5 Tips for Setting up an Effective Digital Marketing Database
In our previous articles on the Acquisition Model (Parts 1, 2), we discussed the importance of a vibrant, targeted email database. This enables you to use your data for improved targeting in your direct messaging campaigns and to better measure the performance of your acquisition sources.
Once you are ready to start acquiring customer and prospect information to enhance contact profiles in your database, you must be properly prepared to store it in the most effective and efficient manner possible. Today’s article will discuss strategies for setting up a robust database, and tips on how to use it to your best advantage.
Ensure that the database is set-up in a flexible way so that it can handle multiple sources. This is important because a record may be identified as originating from multiple channels. For instance, an individual may complete a form online, and also provide their info at a trade show. You may also want to track websites as a source but also have it tracked as a sub-source for how the contact was directed to the website (for example, paid search, display ads…).
A proper database set-up and tracking mechanism is crucial when trying to evaluate the quality of sources. For example, it’s important to be specific when naming your Google Analytics / tracking tags. You want to be able to know whether a click came through from a linked image or body text in your email.
Have a data dictionary available for reference for all parties involved in campaign and tracking execution. Include high level information as well as in-depth technical specifications so that it caters to all individuals. This way only one document needs to be maintained, limiting the chances for “out of sync” information to circulate. For example, a shared word document on your secure local network between analysts, marketing managers & the data team, can keep everyone informed. This also helps ensure that the analytics and marketing teams are on the same page from the very start.

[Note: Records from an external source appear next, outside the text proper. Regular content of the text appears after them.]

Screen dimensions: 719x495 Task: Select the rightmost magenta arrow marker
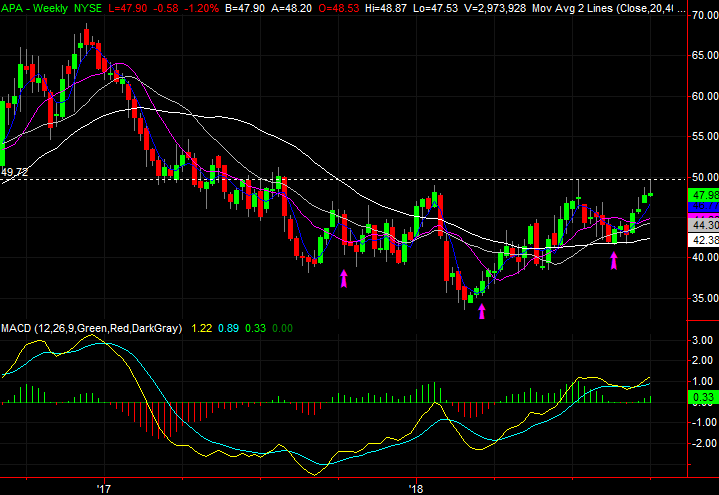[x=614, y=260]
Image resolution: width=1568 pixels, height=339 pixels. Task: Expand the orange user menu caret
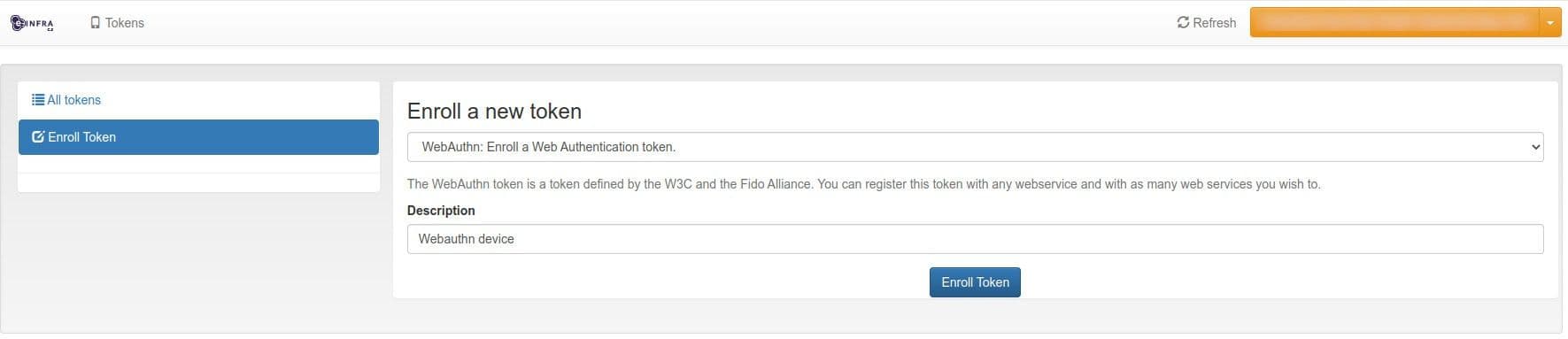tap(1550, 23)
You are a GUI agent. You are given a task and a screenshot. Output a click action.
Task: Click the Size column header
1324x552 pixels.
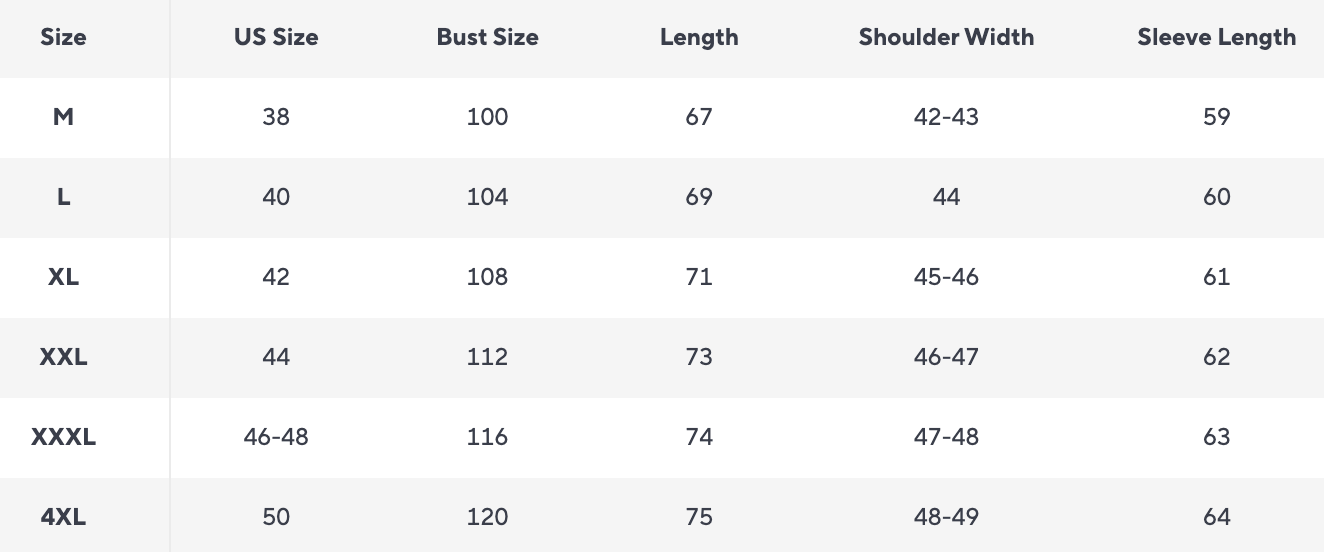63,37
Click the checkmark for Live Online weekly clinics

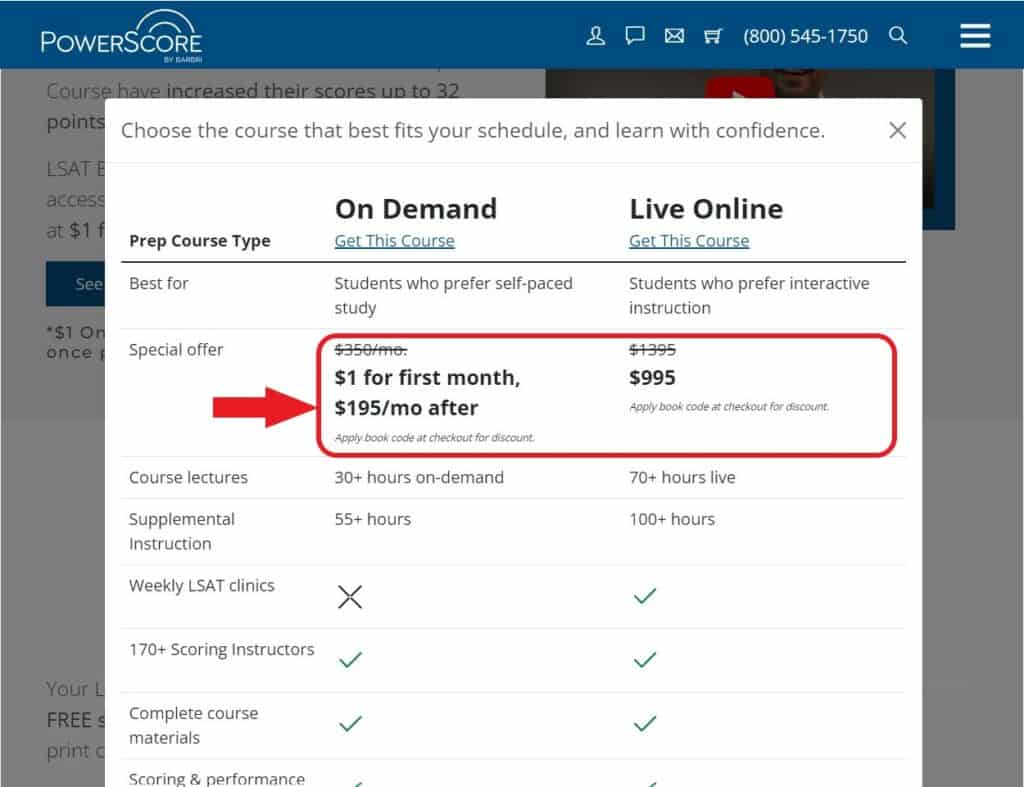click(644, 594)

3. Be Aware of Your Sources
Fresh data is better. Sources that have been collected with anything less than explicit permission, and sources that you haven’t used in the past, require a higher level of list hygiene and validation practices. It is quite possible that older email addresses may no longer be valid, and they may even belong to entirely different people!

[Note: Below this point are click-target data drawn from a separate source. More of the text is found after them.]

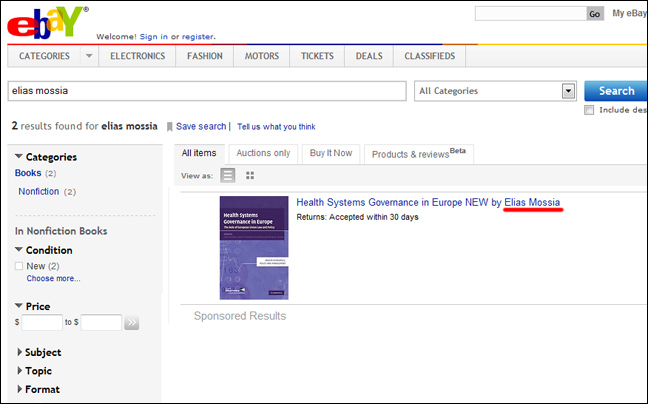Viewport: 648px width, 404px height.
Task: Switch to the Auctions only tab
Action: click(262, 153)
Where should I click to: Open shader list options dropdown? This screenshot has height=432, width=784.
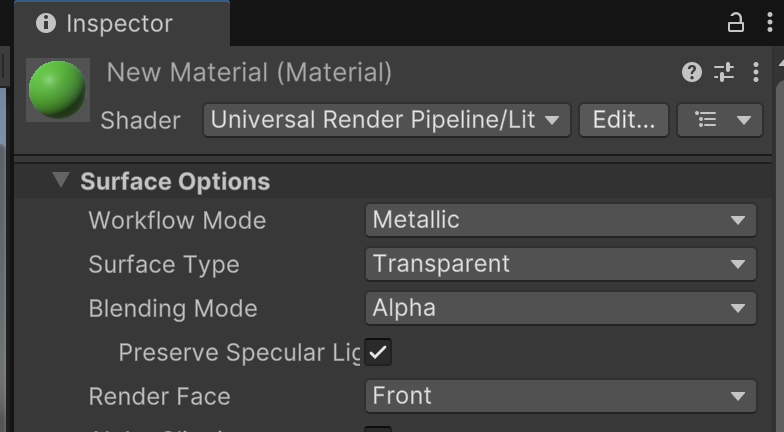[720, 120]
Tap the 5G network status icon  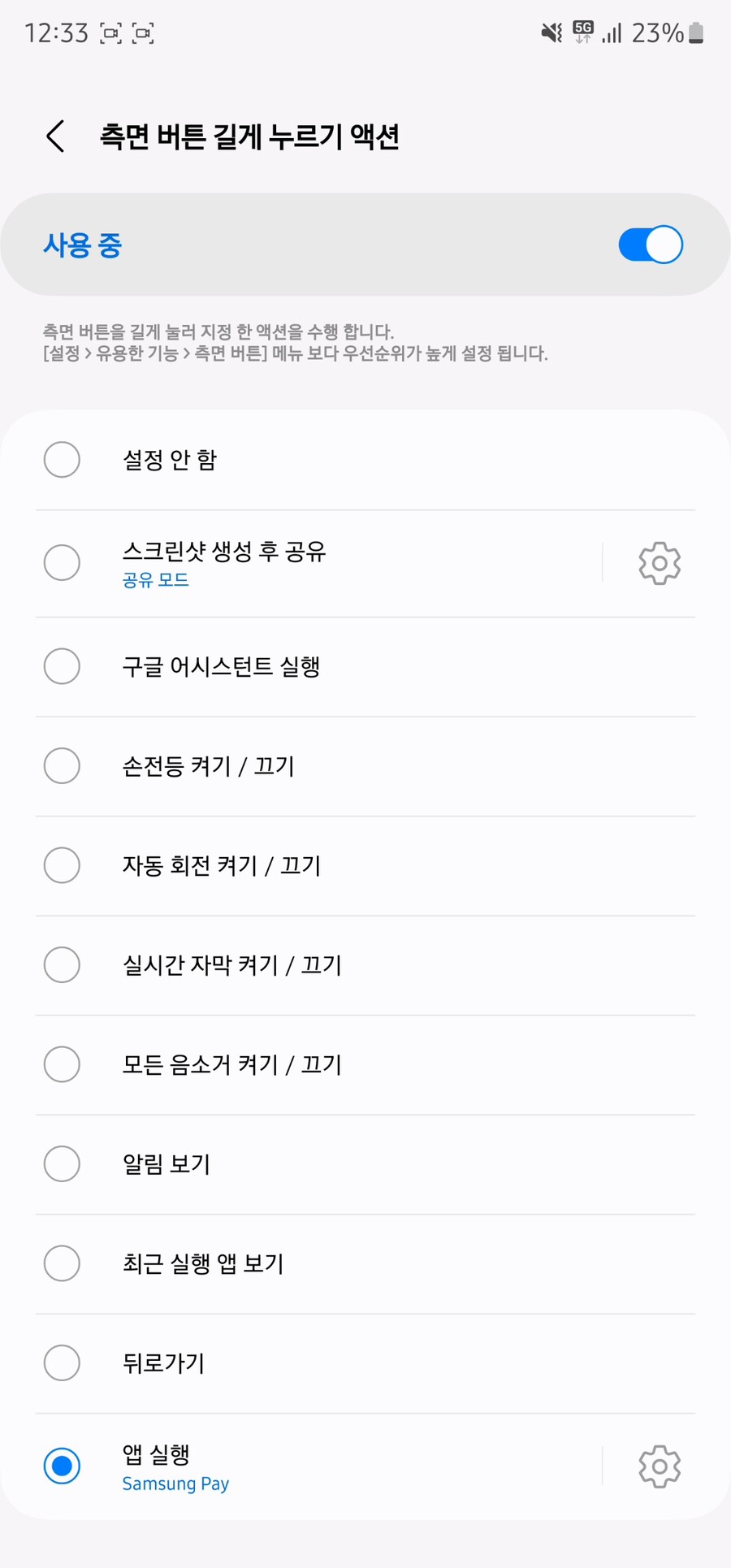582,32
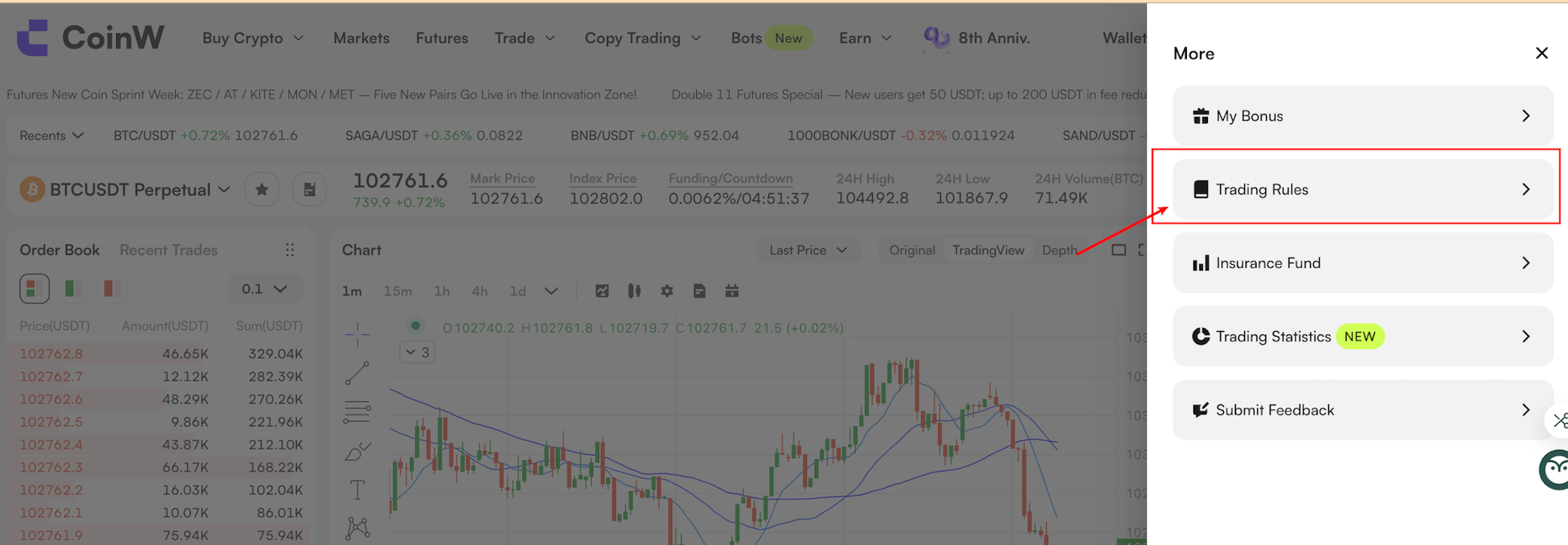Open the chart indicators icon
1568x545 pixels.
point(602,291)
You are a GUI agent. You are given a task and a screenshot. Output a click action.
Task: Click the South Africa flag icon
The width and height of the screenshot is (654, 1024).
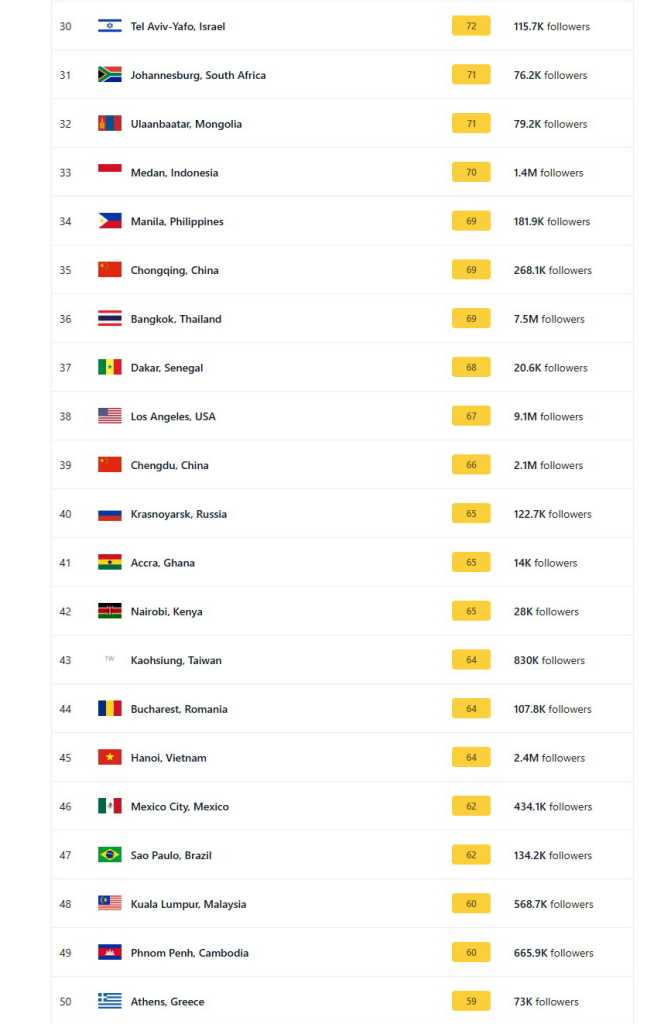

It’s important to create and implement data into your database in a streamlined, efficient manner so that records do not become outdated. And, with data coming from many different sources it’s inevitable that you will encounter many different data formats and structures. Ensure that the system is flexible and that you have the expertise on hand to handle accurately consolidating varied types of data files.
4. Monitor & Test
Reports should be automatically generated for marketing managers (by email for example). This will allow them to monitor how many records are coming in from each source on a daily basis. If a source is generating no results for a few days, it can prompt an investigation into potential issues.
It’s important to involve key stakeholders in your testing process. Be sure to share an example final report early in the process, to ensure the correct data is going to be captured. Then, when the new data feeds are set-up, make sure the data team involves those who will be viewing reports on a daily basis in the testing process.

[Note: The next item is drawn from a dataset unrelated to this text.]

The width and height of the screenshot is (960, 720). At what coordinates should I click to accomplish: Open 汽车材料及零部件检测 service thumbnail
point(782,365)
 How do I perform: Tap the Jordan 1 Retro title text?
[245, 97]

Analyze relevant metrics and focus on those that make the most sense for your situation. For example, if you currently have a high need for creating awareness, and email open rates are proving to be the most important for creating this, you may want to focus on the source(s) that provide the highest opens. Cross reference your sources with relevant email metrics to help determine their value. Be sure to consider sample size and double check that it is large enough to make confident marketing decisions.
Well-structured databases enable stronger analytic insights which are what drive your digital marketing strategy forward. Think of analyzing metrics not as the last step of the program, but rather a phase in a continuous cycle where insights drive optimizations to the program.